NCAA's feature Pac-10

By Arlie Rahn

Arizona Daily Wildcat

Phase one is over, now it is time for the real season to begin. With the end of the regular season, all eyes have turned to the select group that will decide the fate of every hopeful Division I volleyball program. It is a time that can drive coaches crazy.

"Each year I speculate on where we'll be and who we'll play," said UA coach Dave Rubio. "And I am always wrong. It's basically a waiting game."

With the Pacific 10 Conference having seven teams currently in the top 25, they should fare well in the selection process. The top five teams are basically assured of spots in the tournament, but where the gray area comes in is with the two Washington schools.

"The strength of our conference this year is shown by a school like Washington," UCLA coach Andy Banachowski said. "They are .500 in the conference and still have a legitimate shot at the tournament."

With No. 25 Washington (15-12 overall, 9-9 in the Pac-10) being in the top 25, they would be considered automatic for the tournament if they were in any other conference. But that doesn't change Washington coach Bill Neville's outlook on the tournament.

"I think that we will get in the tournament," Neville said. "They only thing that hurts us is the fact that they like to consider regional balance. So with seven teams from the Pac-10 in the top 25, the committee has some decisions to make."

But the pride of the Pac-10 this year has been No. 2 Stanford (24-1, 17-1), a team that has performed on another level all season long. Even with their one loss, they are still viewed by many as the best team in the nation.

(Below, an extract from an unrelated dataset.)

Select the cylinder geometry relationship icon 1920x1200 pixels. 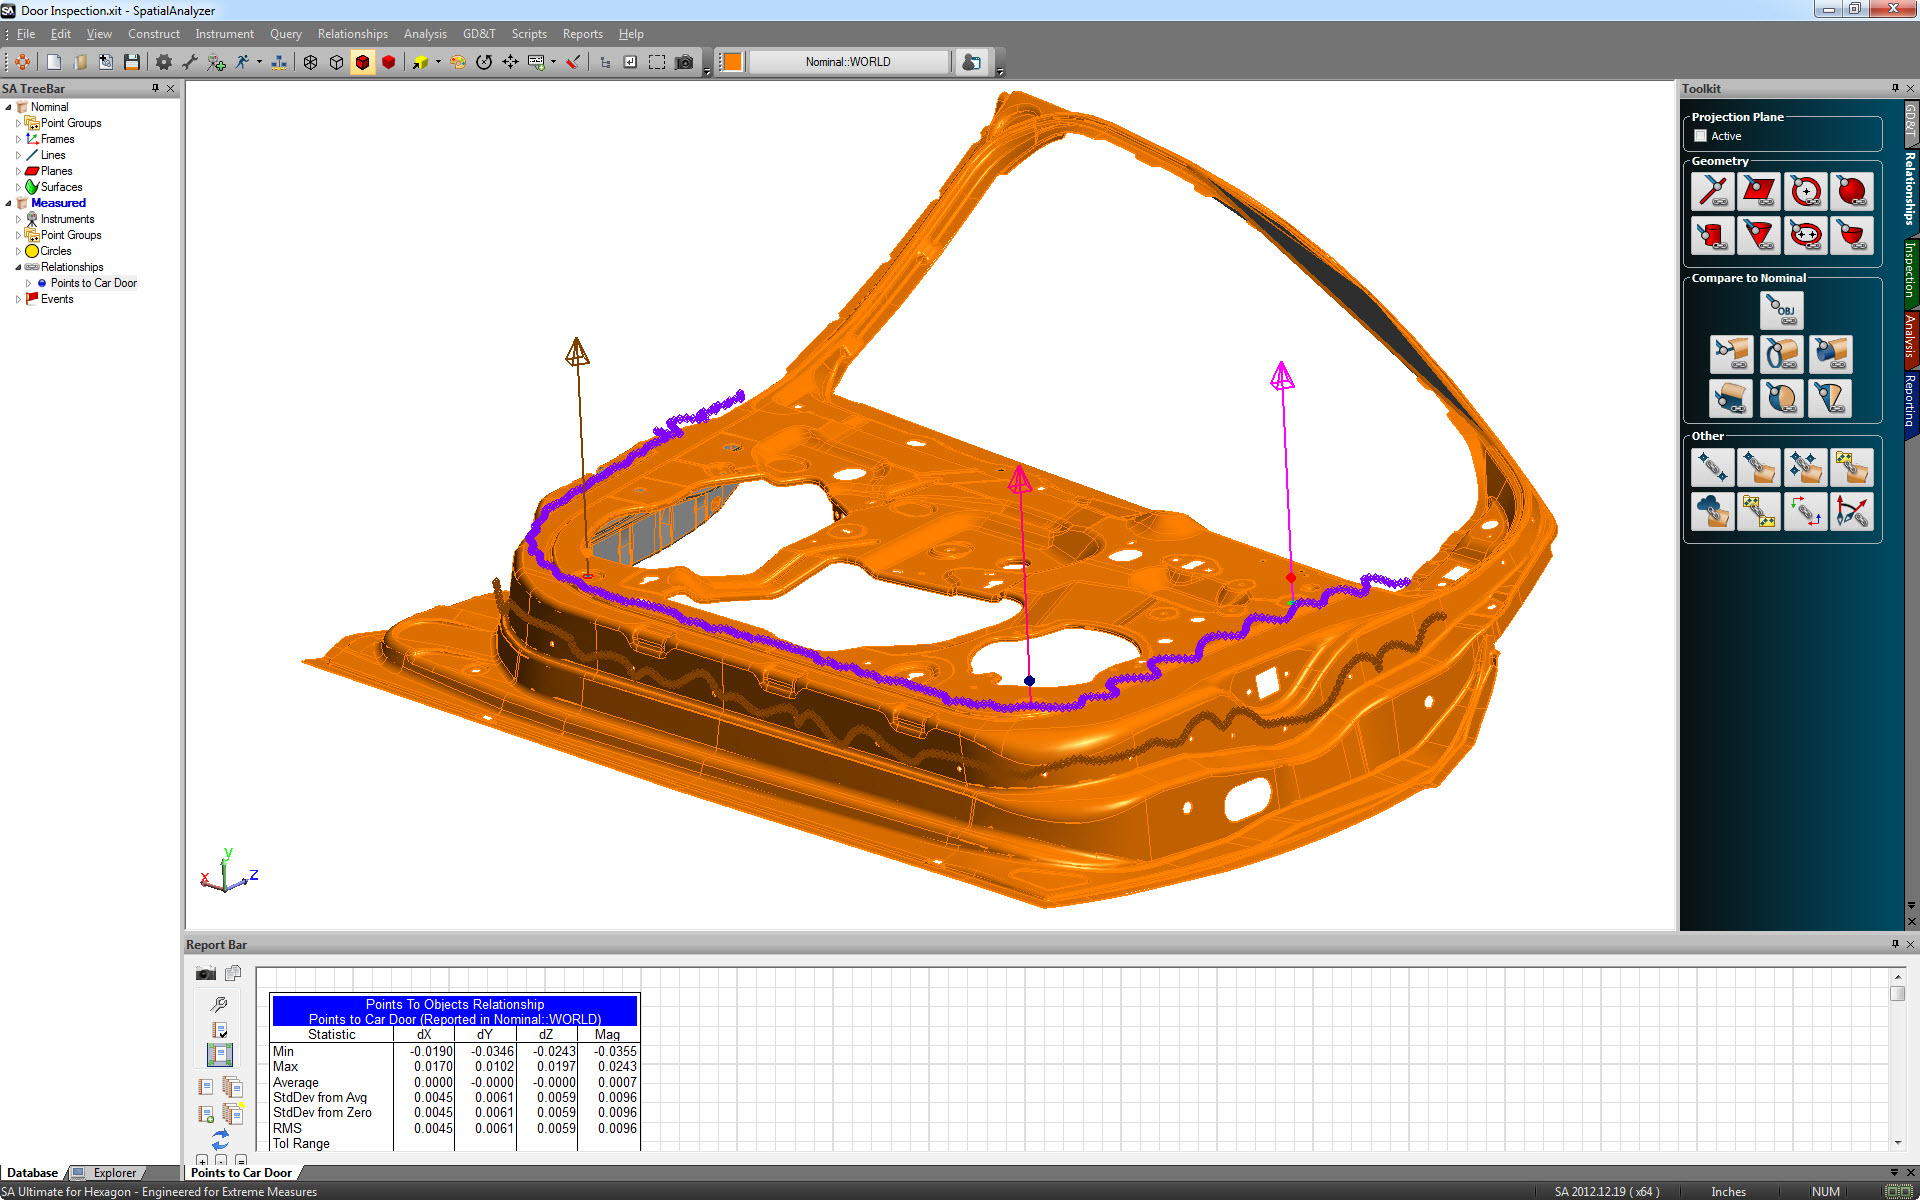pos(1712,236)
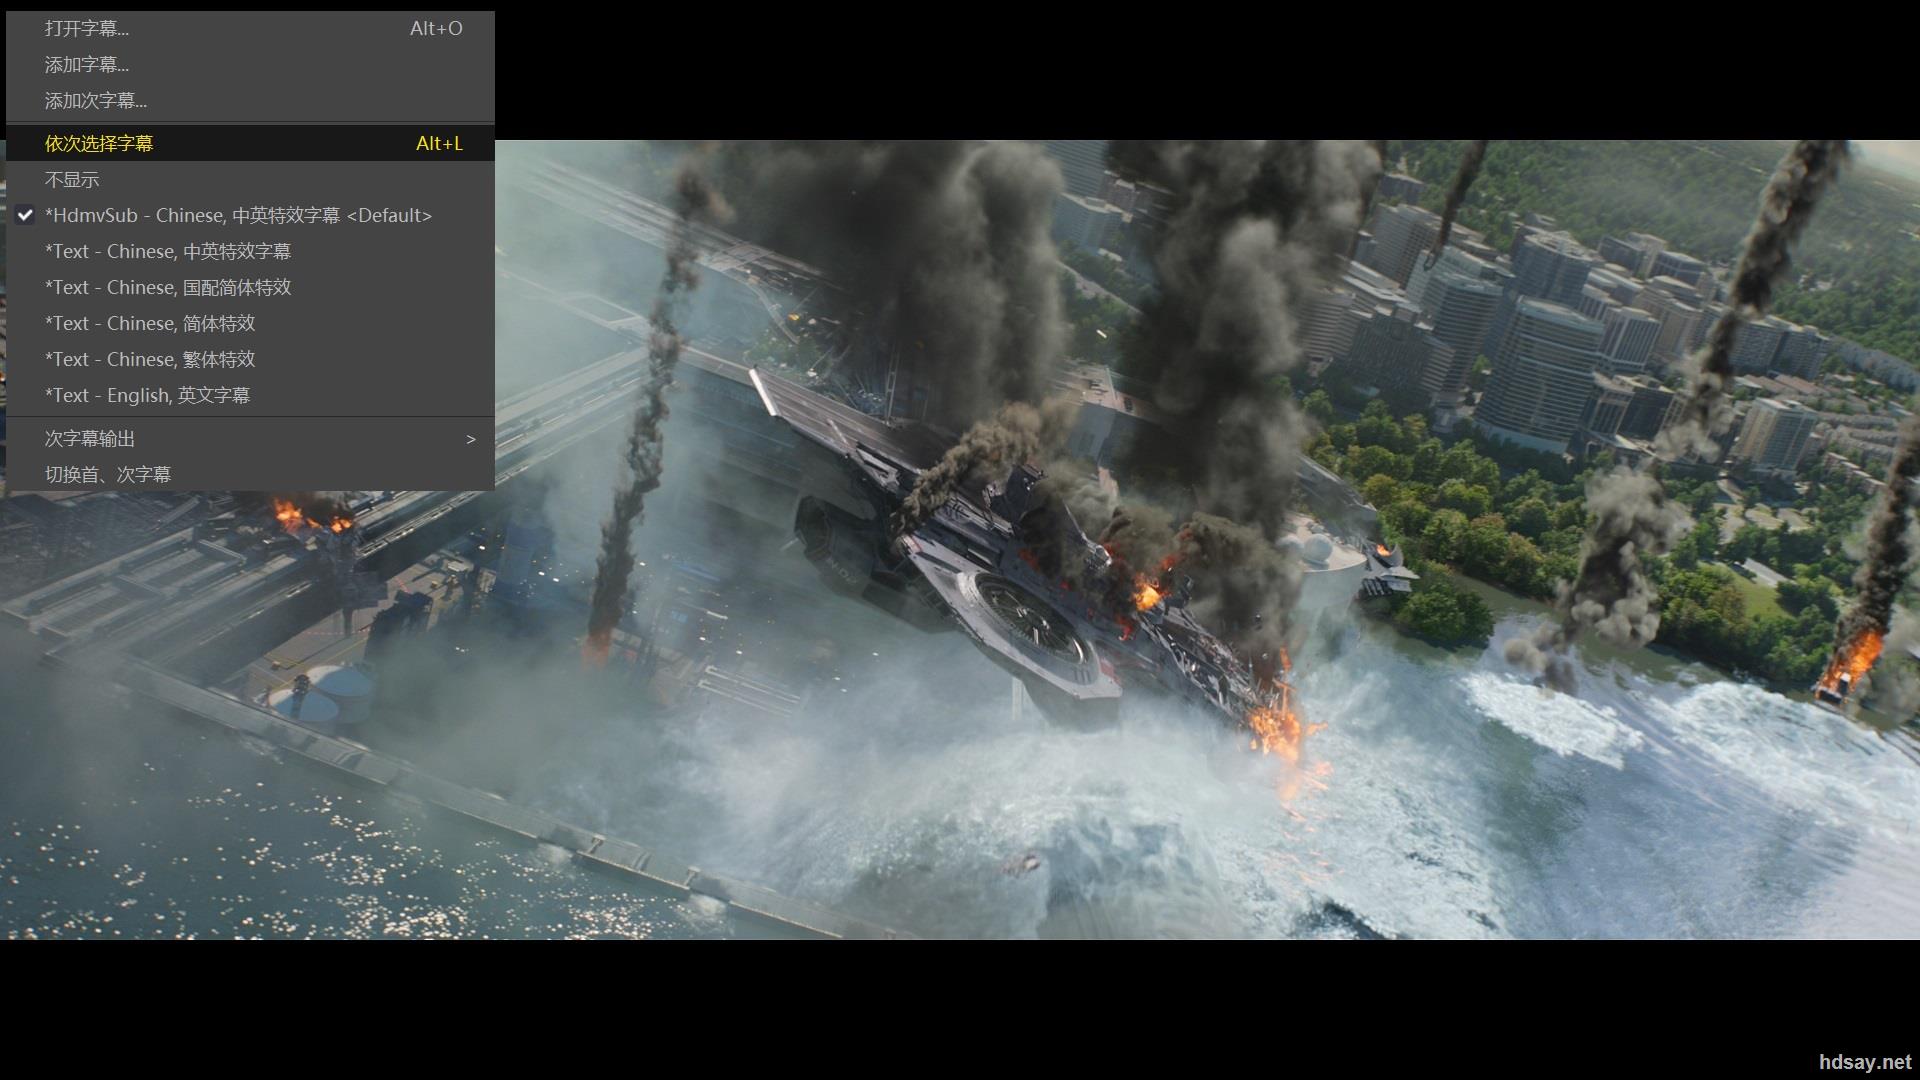Image resolution: width=1920 pixels, height=1080 pixels.
Task: Choose Text Chinese 中英特效字幕 track
Action: (x=168, y=252)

Stanford coach Don Shaw doesn't like to worry about the selection process, which is why he enjoys playing in Thanksgiving tournaments.

"I don't like taking time off," Shaw said. "Playing (during the break) gives us a chance to let some people who have not been playing that much get some experience for the upcoming tournament."

Said Neville: "I think that our team needs the rest because of illnesses and other nagging injuries. Even though teams like Stanford and UCLA might accomplish some things over the break, they have to worry about not working their kids too hard and getting some injuries due to fatigue."